1988.
Hank threw the Troubadour to the side, scooping up the pistol that had been dropped and readying it in one hand while keeping the crowbar in the other.
The Crimson Wraith didn’t use guns. Hank knew this. But also the Crimson Wraith didn’t usually fight tigers.
With one hand, he drove the crowbar into the boxcar door and wedged it open, then he swung his other hand forward, pistol at the ready.
What he wanted to see — what he hoped to see — was his friend, his roommate, his sidekick, facing down the great cat, trying to placate it, saying things like, “Nice kitty… Good kitty…” before looking up to Hank and shouting, “Well, it’s about damn time! Tony here thinks I’m a box of Frosted Flakes!”
That was not what Hank found.
Instead of being on its feet, stalking Jasmine, the tiger lay resting, lazily lifting its head at Hank’s entrance. Blood smeared its face, which wore the sleepiness of having eaten its fill.
In the corner lay something dark and wet. Hank knew that it had once been Jasmine. He could tell from the sequined shreds of her torn costume.
Hank knew it wasn’t the tiger’s fault. That was just the tiger’s nature. Still, he pulled the trigger and kept pulling it until every slug had buried itself in the creature’s body. When the tiger lay as limp as Jasmine, Hank went to her.
He cradled what was left of her. “Don’t be gone, Jasmine. Come back to me…”
Her arms dangled limply. Eyes within her claw-torn face did not move. But still Hank spoke to her as his throat tightened his words into a whisper.
“I don’t know how to do this without you. Please…” He pressed her to him, as if the warmth of his body could return some warmth to hers.
Behind him, the Troubadour began narrating once again. “And so it ends. And what an ending indeed. Such pathos! What hardened heart might remain unmoved by so terrible a tragedy?”
As gently as laying a baby in its crib, Hank released Jasmine, then rose and turned toward the Troubadour, crowbar in hand.
“But that is what the public needs a hero for, is it not? To face down tragedy? To overcome? Yes, let us see then. Show us how the drama has moved you.”
He might have made his escape. But no, the Troubadour remained, pointing his camera at Hank even without the pistol to project himself. “Let us see it! Show the camera your righteous rage!”
The crowbar’s first swing spun the Troubadour in a circle. The second took the mask half off of his face, revealing his pudgy cheeks and scraggly moustache.
Still, he kept hold of the camera, turning it again toward Hank after each strike. Through a torn lip, with blood dribbling down his chin, he kept on narrating.

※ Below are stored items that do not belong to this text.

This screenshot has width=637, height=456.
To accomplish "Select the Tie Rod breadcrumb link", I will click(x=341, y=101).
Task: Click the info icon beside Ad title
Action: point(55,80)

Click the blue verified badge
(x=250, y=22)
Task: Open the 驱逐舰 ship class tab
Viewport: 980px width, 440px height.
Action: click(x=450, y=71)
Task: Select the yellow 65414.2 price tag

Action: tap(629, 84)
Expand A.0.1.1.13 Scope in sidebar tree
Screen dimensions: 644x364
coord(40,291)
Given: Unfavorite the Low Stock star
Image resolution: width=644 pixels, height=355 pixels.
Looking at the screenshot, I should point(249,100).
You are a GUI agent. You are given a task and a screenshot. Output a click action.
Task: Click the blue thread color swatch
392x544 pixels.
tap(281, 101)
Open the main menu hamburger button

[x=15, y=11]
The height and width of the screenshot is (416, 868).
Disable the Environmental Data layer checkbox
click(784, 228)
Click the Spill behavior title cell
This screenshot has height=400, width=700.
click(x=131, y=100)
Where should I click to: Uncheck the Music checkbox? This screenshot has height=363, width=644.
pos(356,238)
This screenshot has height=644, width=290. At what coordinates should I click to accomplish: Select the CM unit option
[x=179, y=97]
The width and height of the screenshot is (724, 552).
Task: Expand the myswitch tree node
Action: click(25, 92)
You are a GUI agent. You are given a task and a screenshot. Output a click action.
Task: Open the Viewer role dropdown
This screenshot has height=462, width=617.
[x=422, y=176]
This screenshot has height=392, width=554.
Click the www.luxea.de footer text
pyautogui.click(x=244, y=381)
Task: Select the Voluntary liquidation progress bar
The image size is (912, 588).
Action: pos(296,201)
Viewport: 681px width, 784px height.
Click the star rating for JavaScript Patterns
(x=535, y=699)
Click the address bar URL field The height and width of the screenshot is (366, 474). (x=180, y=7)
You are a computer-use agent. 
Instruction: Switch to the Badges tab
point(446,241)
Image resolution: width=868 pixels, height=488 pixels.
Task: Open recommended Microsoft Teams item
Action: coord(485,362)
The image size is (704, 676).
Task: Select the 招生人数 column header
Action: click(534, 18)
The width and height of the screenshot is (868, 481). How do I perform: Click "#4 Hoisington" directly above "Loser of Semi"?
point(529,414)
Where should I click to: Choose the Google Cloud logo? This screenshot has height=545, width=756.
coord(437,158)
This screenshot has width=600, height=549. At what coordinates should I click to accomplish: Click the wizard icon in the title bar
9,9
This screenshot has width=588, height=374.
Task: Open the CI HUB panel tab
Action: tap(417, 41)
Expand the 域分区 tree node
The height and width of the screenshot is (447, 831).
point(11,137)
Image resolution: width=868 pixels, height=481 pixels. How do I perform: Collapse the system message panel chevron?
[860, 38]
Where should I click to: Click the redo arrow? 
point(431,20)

“Thank you,” he gurgled. “Such an ovation… So proud of my cast and crew…”
Hank’s third swing took the Troubadour’s legs out from underneath him with the shattering of bone. The murderer dropped to the stage, and Hank dropped the crowbar and leapt on top of him, wrapping his huge hands around the Troubadour’s throat.
“Wait!” The Troubadour croaked, seeming for the first time genuinely concerned. “Remember your role! You have a part to play! You’re the hero! The Crimson Wraith doesn’t kill!”
It was true. Hank had followed that code since putting on the mask. Each criminal he defeated, he did not seek to punish with his own hand but to bring to justice, just as he had been. That was the Crimson Wraith’s way.
And so, with one hand still on the Troubadour’s throat, he reached up to pull the mask from his face and threw it down onto the floor of the stage.
The Troubadour’s eyes went wide. And as Hank began choking the life from him, the Troubadour’s face kept an expression of the most elated wonder. Finally, reality had proven more profound than art.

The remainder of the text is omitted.